What needs to be done:
The whole listing must be printed again without any alteration.

The data:
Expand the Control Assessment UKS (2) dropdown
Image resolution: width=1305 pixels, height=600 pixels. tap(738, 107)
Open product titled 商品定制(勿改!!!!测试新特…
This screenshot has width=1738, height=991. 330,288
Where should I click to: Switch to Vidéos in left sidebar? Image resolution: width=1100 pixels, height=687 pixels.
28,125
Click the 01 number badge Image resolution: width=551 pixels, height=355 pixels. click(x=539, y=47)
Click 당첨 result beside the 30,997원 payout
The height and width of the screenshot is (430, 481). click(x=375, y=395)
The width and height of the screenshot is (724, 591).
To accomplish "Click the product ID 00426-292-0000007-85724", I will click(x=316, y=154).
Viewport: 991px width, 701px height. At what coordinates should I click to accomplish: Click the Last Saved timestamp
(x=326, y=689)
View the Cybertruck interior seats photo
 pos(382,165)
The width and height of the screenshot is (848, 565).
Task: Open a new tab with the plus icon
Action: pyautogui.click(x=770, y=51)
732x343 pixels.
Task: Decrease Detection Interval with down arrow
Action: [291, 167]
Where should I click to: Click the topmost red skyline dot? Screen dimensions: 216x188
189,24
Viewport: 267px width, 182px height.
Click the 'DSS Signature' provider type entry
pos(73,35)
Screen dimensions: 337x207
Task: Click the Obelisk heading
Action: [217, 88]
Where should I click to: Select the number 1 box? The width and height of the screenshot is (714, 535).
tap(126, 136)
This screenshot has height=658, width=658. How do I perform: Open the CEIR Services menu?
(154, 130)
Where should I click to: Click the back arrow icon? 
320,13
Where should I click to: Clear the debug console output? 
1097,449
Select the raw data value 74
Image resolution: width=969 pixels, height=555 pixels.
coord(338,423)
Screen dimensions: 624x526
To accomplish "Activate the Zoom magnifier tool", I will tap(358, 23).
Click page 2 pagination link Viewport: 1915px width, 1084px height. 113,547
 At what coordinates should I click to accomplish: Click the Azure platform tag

Your solution:
Expand the Control Assessment UKS (2) dropdown
Image resolution: width=1305 pixels, height=600 pixels. tap(738, 107)
Open product titled 商品定制(勿改!!!!测试新特…
This screenshot has width=1738, height=991. 330,288
Where should I click to: Switch to Vidéos in left sidebar? Image resolution: width=1100 pixels, height=687 pixels.
28,125
Click the 01 number badge Image resolution: width=551 pixels, height=355 pixels. click(x=539, y=47)
Click 당첨 result beside the 30,997원 payout
The height and width of the screenshot is (430, 481). click(x=375, y=395)
The width and height of the screenshot is (724, 591).
To accomplish "Click the product ID 00426-292-0000007-85724", I will click(x=316, y=154).
Viewport: 991px width, 701px height. At what coordinates should I click to accomplish: Click the Last Saved timestamp
(x=326, y=689)
View the Cybertruck interior seats photo
 pos(382,165)
The width and height of the screenshot is (848, 565).
Task: Open a new tab with the plus icon
Action: pyautogui.click(x=770, y=51)
732x343 pixels.
Task: Decrease Detection Interval with down arrow
Action: [291, 167]
Where should I click to: Click the topmost red skyline dot? Screen dimensions: 216x188
189,24
Viewport: 267px width, 182px height.
Click the 'DSS Signature' provider type entry
pos(73,35)
Screen dimensions: 337x207
Task: Click the Obelisk heading
Action: [217, 88]
Where should I click to: Select the number 1 box? The width and height of the screenshot is (714, 535).
tap(126, 136)
This screenshot has height=658, width=658. How do I perform: Open the CEIR Services menu?
(154, 130)
Where should I click to: Click the back arrow icon? 
320,13
Where should I click to: Clear the debug console output? 
1097,449
Select the raw data value 74
Image resolution: width=969 pixels, height=555 pixels.
coord(338,423)
Screen dimensions: 624x526
To accomplish "Activate the Zoom magnifier tool", I will tap(358, 23).
Click page 2 pagination link Viewport: 1915px width, 1084px height. 113,547
 At what coordinates should I click to accomplish: Click the Azure platform tag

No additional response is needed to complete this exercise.